Pourtant dans nos petits jardins, difficile d’effectuer des rotations sur quatre ou cinq ans. De plus, les spores de mildiou sont très volatiles et peuvent se déposer sur quelques dizaines de mètres. Difficile donc de les évincer du potager. À petite échelle, il vaut mieux partir du principe que des spores du champignon sont présents partout dans le sol. Il faut donc mettre toutes les chances de notre côté, mettre les tomates sous abri et limiter l’humidité stagnante au minimum.
Sur notre ancien terrain, les tomates étaient plantées tous les ans au même endroit pendant près de 20 ans. Cela ne nous empêchait pas d’avoir des tomates jusqu’en novembre. Le sol était par contre paillé comme il faut pour éviter les éclaboussures de terre sur les plants : elles sont remplis de spores.
Que faire si le mildiou attaque mes tomates ?

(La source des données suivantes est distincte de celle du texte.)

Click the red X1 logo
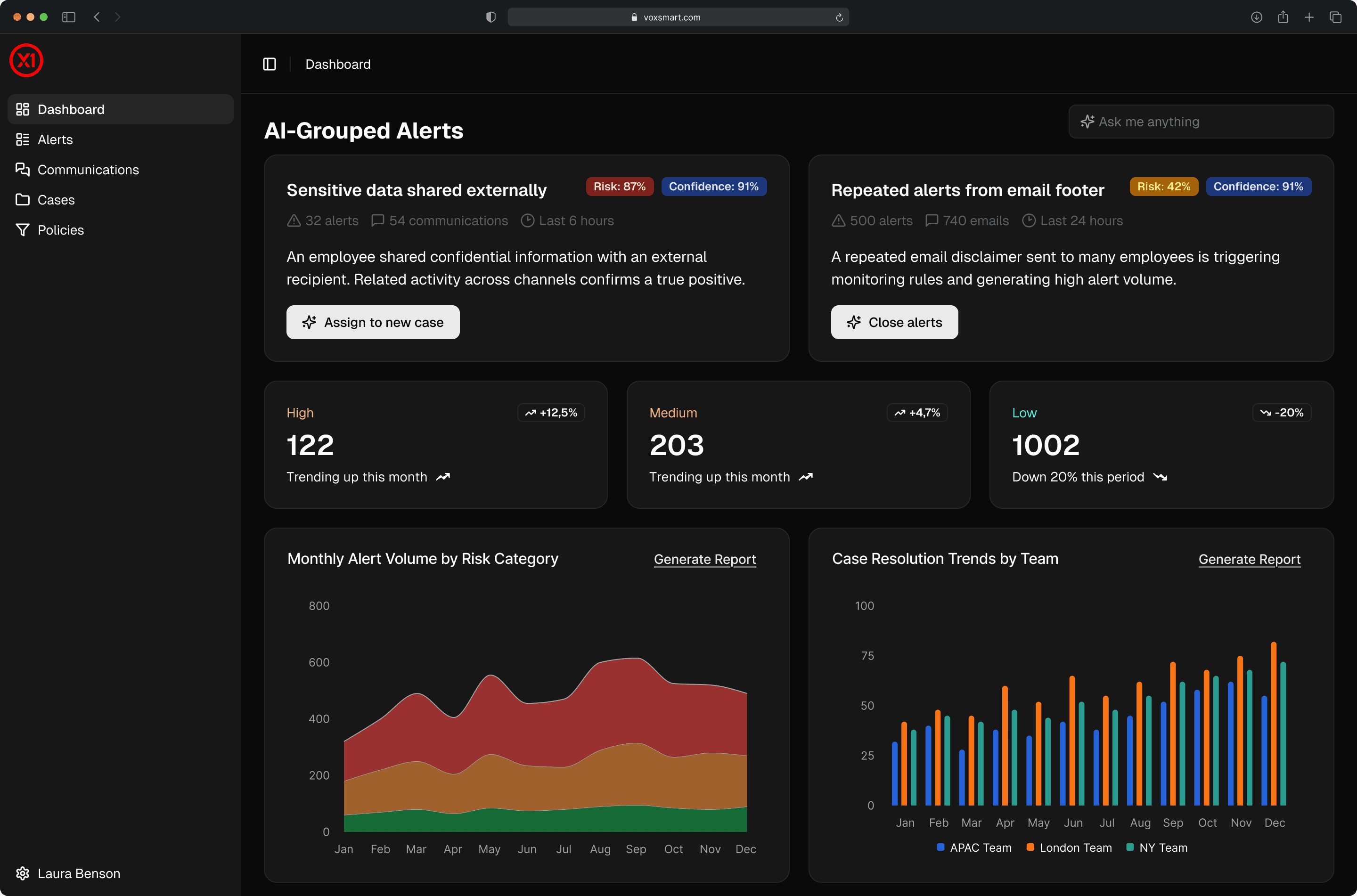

Des remèdes de grand-mère à relativiser
Le mildiou faisant beaucoup de dégâts dans les potagers, chacun a souvent sa recette secrète contre le mildiou. Pulvérisation de bicarbonate, feuilles d’orties et prêle à la plantation ou divers purins, les jardiniers testent et essaient de nombreuses méthodes tous les ans … avec peu de résultats officiels concluants. Il n’existe, à ce jour, pas de réel traitement efficace en préventif à part la bouillie bordelaise, avec ses avantages et surtout ses inconvénients. Il faut davantage prévenir que guérir avec le mildiou. Une fois le pathogène installé, difficile de s’en débarrasser. N’hésitez pas à tester, expérimenter, mais nos retours sur le sujet sont peu concluants.
Vivre avec le mildiou
Si les conditions d’humidité et la température sont favorables au mildiou, il est très difficile de stopper sa progression. Même les traitements à base de cuivre ne permettent pas guérir la plante, éventuellement sauver quelques tomates. Globalement, il n’y a rien à faire, c’est trop tard pour les pieds atteints. Le seul espoir est que les températures remontent, le champignon ne progresse plus au-delà de 30°C. Par temps sec, venez effeuiller toutes les parties malades de la plante afin d’éviter la propagation. Lorsque la maladie gagne un plant, venir le couper et l’éloigner des autres tomates saines. De façon générale, laissez respirer vos tomates en les espaçant bien, c’est l’humidité stagnante sur les feuilles qui favorise le développement du mildiou.
Sur les pommes de terre, le mildiou s’attaque aux fruits comme au feuillage de la plante. Pailler généreusement ses plants atteints par la maladie permet d’éviter la contamination des bulbes par la maladie cryptogamique. En effet, lors des pluies et des arrosages, les spores de mildiou sont lessivés et tombent dans le sol. Une fois dans le sol, les tubercules vont laisser apparaître des taches brunes. Un épais paillage permet donc de ralentir la propagation des spores aux tubercules.
La lutte contre le mildiou dans un jardin en permaculture est avant tout préventive, vive la prophylaxie ! En Europe et sous nos latitudes, le champignon se développe tous les ans ou presque. Le but : retarder au maximum son arrivée et ainsi, pouvoir profiter des tomates du jardin tout l’été !
Il vous reste des questions ? Posez-les nous en commentaires ! 🙂
Un rappel: En fin de saison, mettre les tiges et les feuilles contaminées et/ou fanées aux pieds des fruitiers ou des haies et surtout pas dans le composte…
Je plante mes tomates de sorte qu’elles reçoivent le premier soleil du matin. Ainsi, les premiers rayons vont sécher les feuilles. Je retire également celles qui peuvent toucher le sol.